Staff will break from serving behind the bar to entertain customers by dancing to pop music.
City councillors gave the venture the go ahead after an assurance from the management that there will be no dancing by customers and hearing that a police objection has been withdrawn.
Mr Robertson became a millionaire after opening then selling a string of trendy wine bars in Newcastle – and Yel is his latest venture.
Bentleys shut down as a night club in December 1989 after problems with violence and drugs.
At a court case following an horrific glass attack in Bentley’s – which left a 14-year-old girl facially scarred for life – a judge described the club as a “den of iniquity”.
Solicitor Austen Science, representing Mr Robertson’s company the City Leisure Group says that following a £350,000 refurbishment the premises will reopen under new management as a pub with a new and classier image.
Mr Science told councillors that staff will entertain with short dance routines to pop songs – the girls clad in leotards and the boys in cycle gear.
“There will be no suggestive actions and nothing obscene or offensive,” he told members of the public and environmental protection sub-committee. “It will be nearly all hand movements and the staff will do nothing to cause offence to the public.”
Mr Science said the pub will also feature guest entertainers such as mime artists, robotic dancers and magicians but he declared: “There will be no strip-tease.”
He added: “This is something new in Newcastle. It has appeared in other towns very successfully and my clients have long experience of providing entertainment in Newcastle through the City Leisure Group.”
Members backed a suggestion by Coun Norman Povey that they grant a provisional entertainment licence for six months.
Coun Don Price said “There is outrageous behaviour in a number of pubs throughout the North-East – I am not saying Newcastle – and it is clearly something that will have to be monitored by officers of this committee.”
Geordie with Midas touch
His exam passes wouldn’t fill the back of a postage stamp, but he did learn that there was cash to the made out of writing other pupils’ lines for them.

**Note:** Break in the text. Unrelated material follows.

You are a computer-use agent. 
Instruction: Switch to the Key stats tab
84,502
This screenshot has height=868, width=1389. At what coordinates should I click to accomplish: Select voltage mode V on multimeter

Not exactly the Midas Touch, but an early understanding of the lucrative law of supply and demand at Blaydon Grammar School.
Joe Robertson, the man who made a million – and then several more – out of setting up a string of wine bars in the heartland of beer country, knows how to cash in on changing tastes.

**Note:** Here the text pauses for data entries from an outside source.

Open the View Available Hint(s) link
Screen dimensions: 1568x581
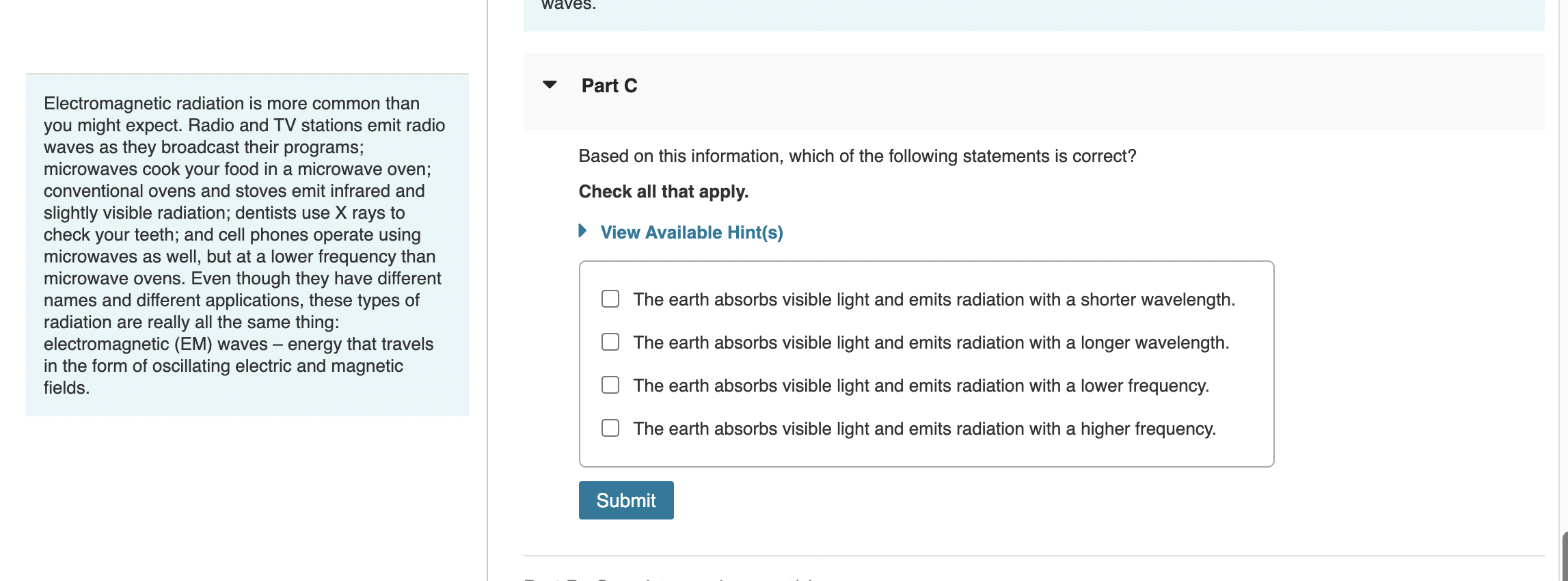point(692,232)
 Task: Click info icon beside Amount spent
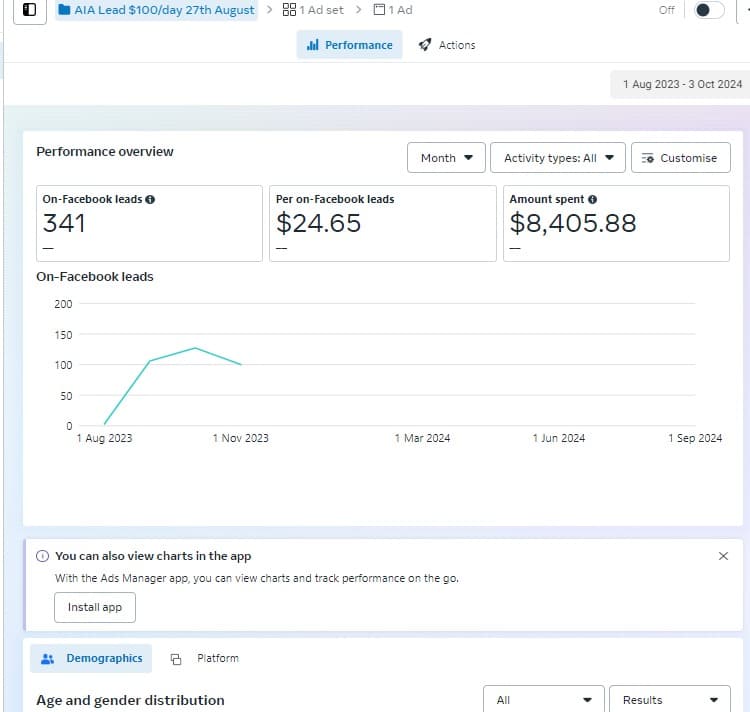[x=593, y=199]
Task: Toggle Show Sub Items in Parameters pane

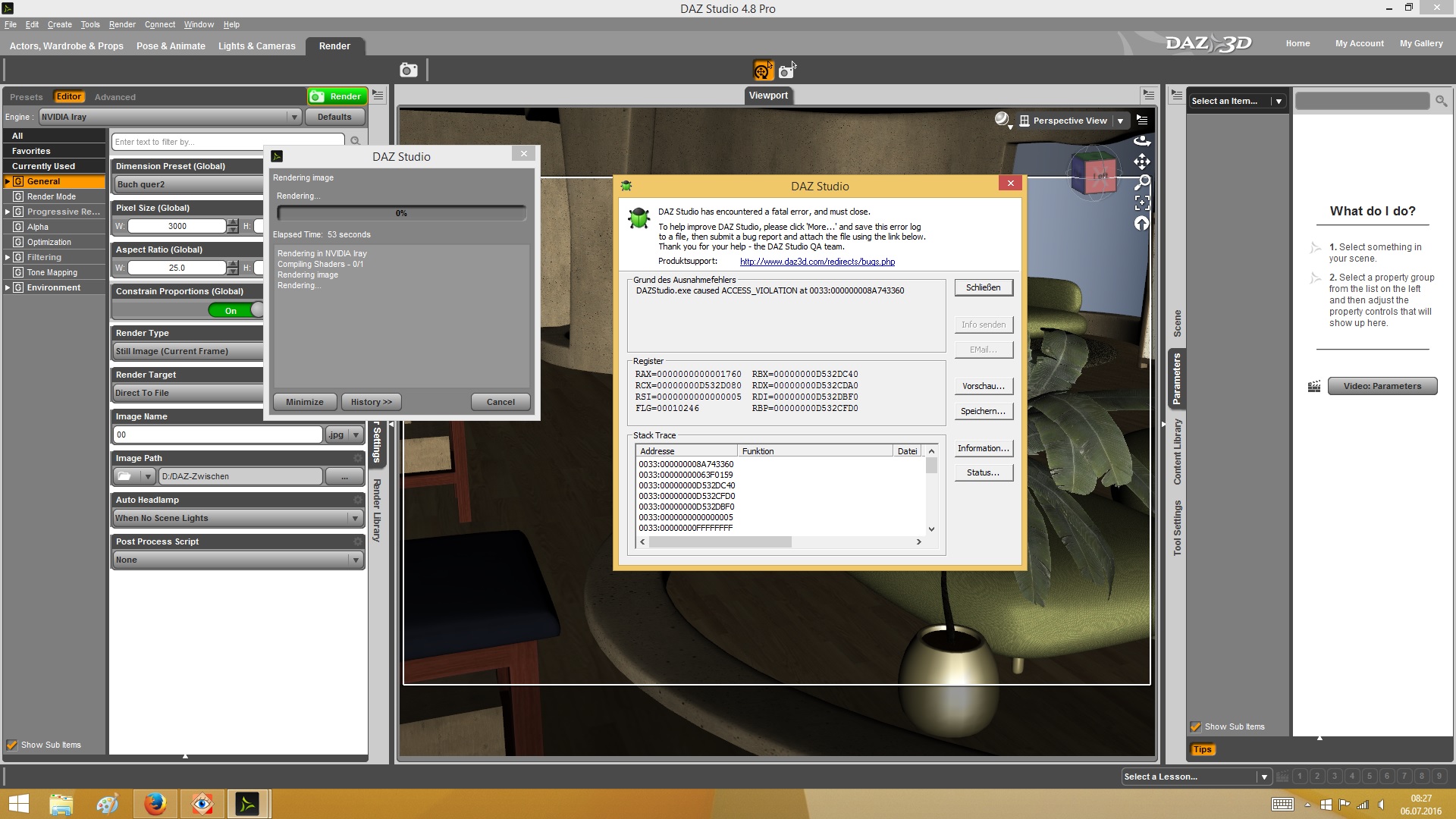Action: pos(1196,726)

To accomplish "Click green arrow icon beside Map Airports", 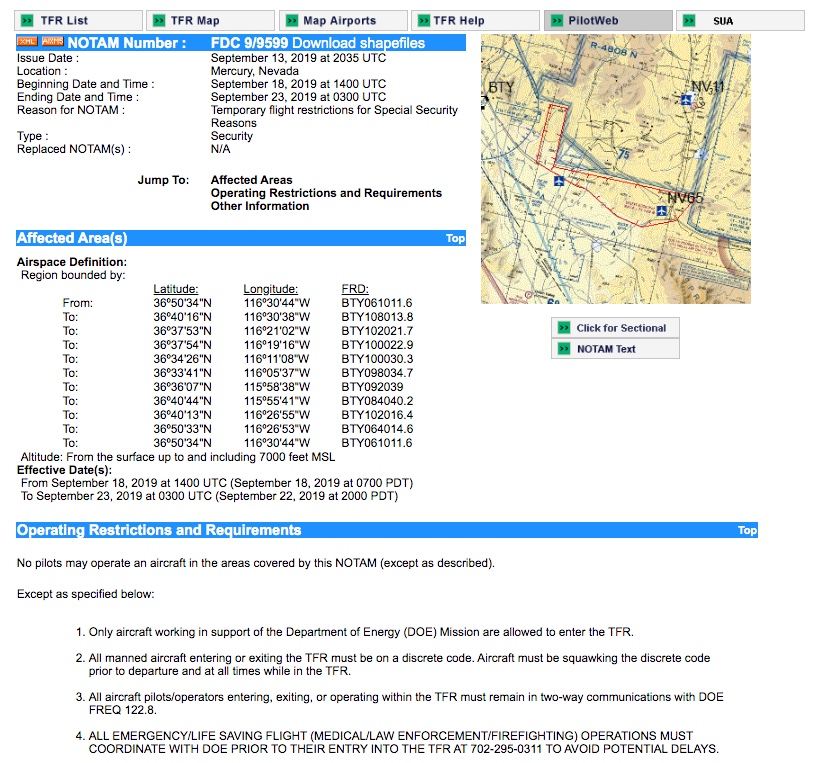I will 290,20.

His unusually high profile gives the impression that he is one of just a handful of millionaires on Tyneside, along with the likes of John Hall.
In truth, when you consider the region’s many thriving businesses, you realise that Joe Robertson is a member of quite a large club of millionaires.
Because of the nature of his leisure empire, however, he realised some time ago that nothing breeds success quite like success.
People like winners, not losers, so Joe Robertson flaunts the trappings – such as his all-white Mercedes with the registration JOE 5 (which deliberately looks like JOE’S), his yacht, his Cote D’Azure villa, and so on.
A far cry from the days when, as a 17-year-old assistant in a Newcastle accountant’s office he earned £3.50 a week, and boosted that paltry sum by working as a disc jockey in the jazz lounge of the Club a GoGo for 50p a night.
He worked as a galley slave (steward) on a ship, managed a pop band and earned a fortune for a time with a business specialising in the production and sale of decorative mirrors of the music hall type.
His shop for this venture was Dead Flowers, in Newcastle’s Shakespeare Street, not far from the city’s Cloth Market, where Pumphrey’s Coffee Shop was to become his first of many wine bars.
They came in batches; the first lot including City Vaults, Ricks, Sloanes, Legends and Brahms and Liszt.
He sold these in 1984 to a brewery chain for £2.3m, took a four month holiday and concluded: “There’s only so much lazing around you can do.”
So he promptly set about creating his second empire, resulting in another batch of wine bars – Maceys, Masters and Berlins.
He sold them to a leisure group for about £6m, give or take a few hundred thousand, and concentrated on his several pubs in London, and ambitious plans for his Newcastle Quayside hotel development.